**Work instructions**
The first line of the entries and each line after it, through the one that contains "Viewport: 305px width, 295px height.", are to be duplicated exactly; no picture belongs in the copy.

[Exercise material — start]

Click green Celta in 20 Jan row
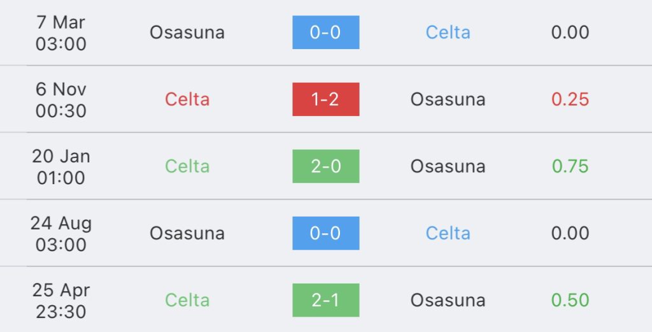Viewport: 652px width, 332px height. (187, 166)
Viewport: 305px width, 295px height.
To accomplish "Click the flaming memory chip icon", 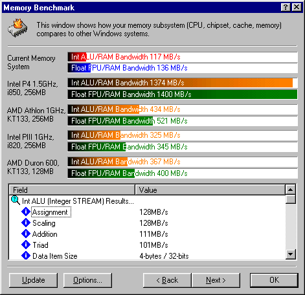I will [x=17, y=28].
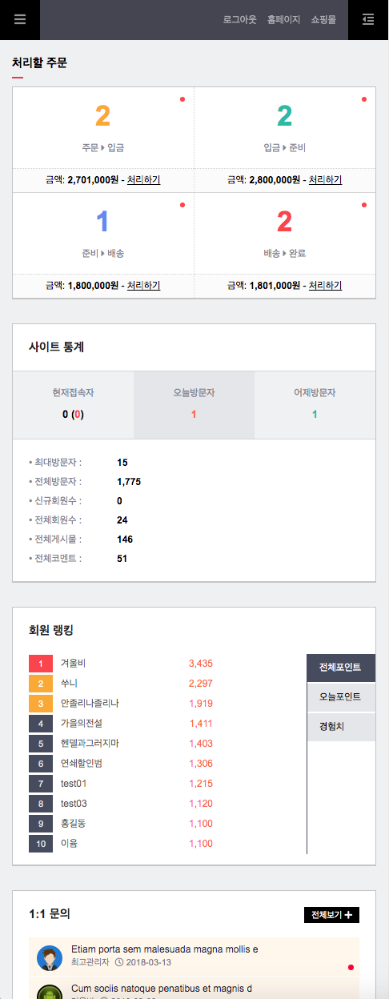Screen dimensions: 389x999
Task: Click red dot on 배송 완료 card
Action: pyautogui.click(x=364, y=205)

[Exercise material — finish]

**Answer**
Click green Celta in 20 Jan row
Viewport: 652px width, 332px height. (187, 166)
Viewport: 305px width, 295px height.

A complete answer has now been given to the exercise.